We categorize acids based on their ability to dissociate in solution: strong acids dissociate completely, while weak acids only partially. For a strong acid like hydroiodic acid (\(HI\)), practically all of the acid molecules donate their protons when in water, resulting in a neutral conjugate base, like iodide (\(I^-\)).

Conversely, weak acids like acetic acid (\(CH_3COOH\)) only partially dissociate in solution. Since they don't completely release their protons, their conjugate bases (like acetate \(CH_3COO^-\)) have a significan ability to accept protons, making them basic in nature.

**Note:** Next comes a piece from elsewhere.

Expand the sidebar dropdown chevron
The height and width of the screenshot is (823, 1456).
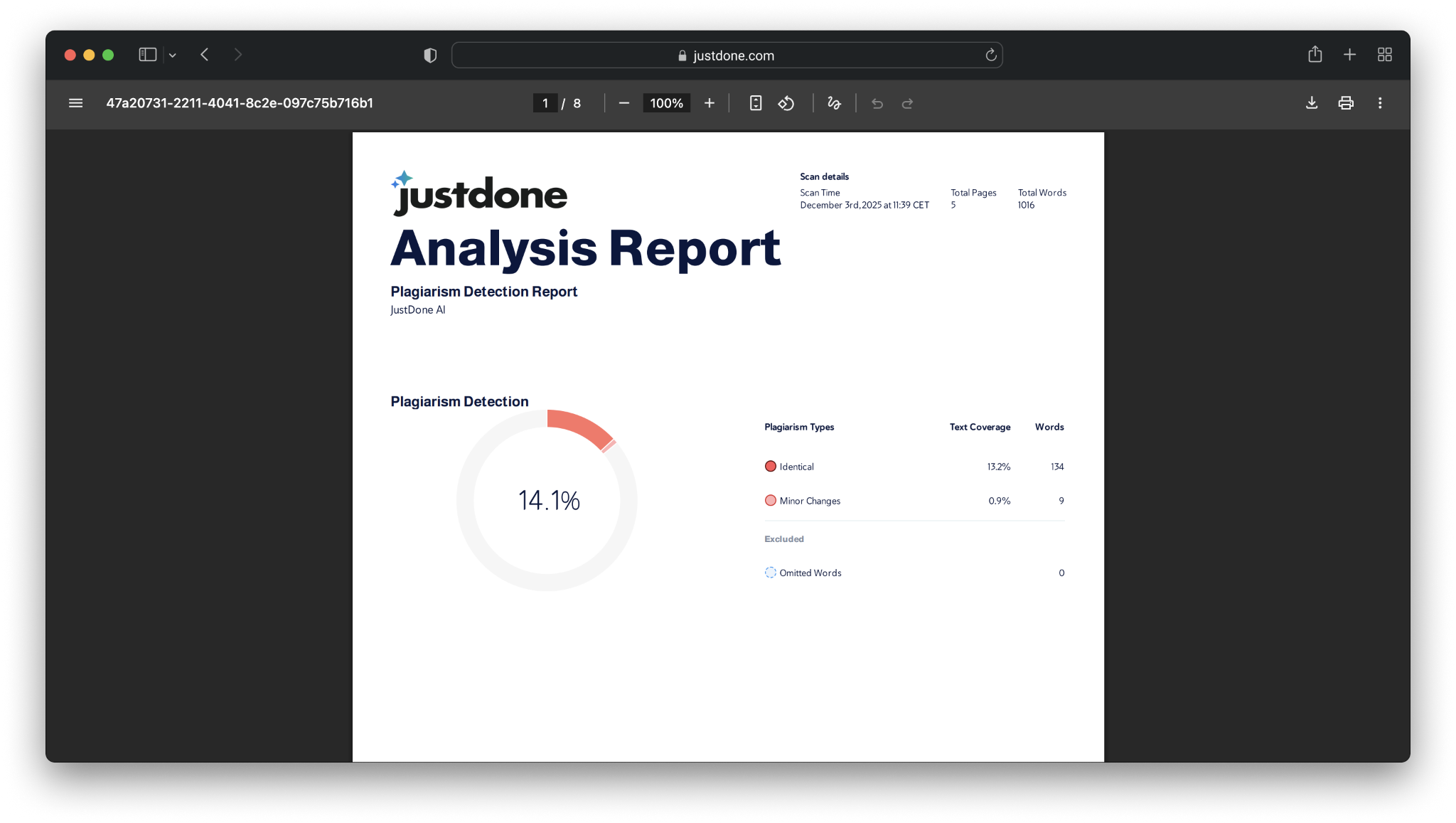tap(172, 55)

Understanding the distinction between weak and strong can help predict the behavior of substances in a chemical reaction and their corresponding pH levels in solution.

Proton Acceptance

Proton acceptance is the key action that defines a substance as a base within the Bronsted-Lowry framework. When an anion acts as a base, it accepts a proton from another substance, usually water in aqueous solutions. This interaction is crucial to the mechanism of acid-base reactions.

For instance, when the fluoride ion (\(F^-\)), a conjugate base of weak hydrofluoric acid, is in water, it can attract and hold onto a proton from a water molecule, forming hydrofluoric acid and a hydroxide ion (\(OH^-\)):
\[ F^- + H_2O \rightarrow HF + OH^- \]
The ability to accept protons makes the fluoride ion basic. The readiness with which a base accepts a proton can give us insight into its basicity and potential reactivity.

Neutral Anions

Neutral anions are the conjugates of strong acids and do not act as bases in aqueous solution; they do not accept protons from water. This is due to the corresponding strong acid's proficiency at proton donation, leading to a complete dissociation in water and, therefore, no tendency for the anion to reaccept a proton.

As seen with nitrate (\(NO_3^-\)), the conjugate base of strong nitric acid (\(HNO_3\)), or iodide (\(I^-\)) from hydroiodic acid (\(HI\)), these anions remain in solution without altering the acid-base balance, characterized by their inability to increase the concentration of \(OH^-\) ions:
\[ NO_3^- + H_2O ot\rightarrow HNO_3 + OH^- \]
Recognizing neutral anions aids in predicting the outcome of reactions involving strong acids and in determining the pH of solutions.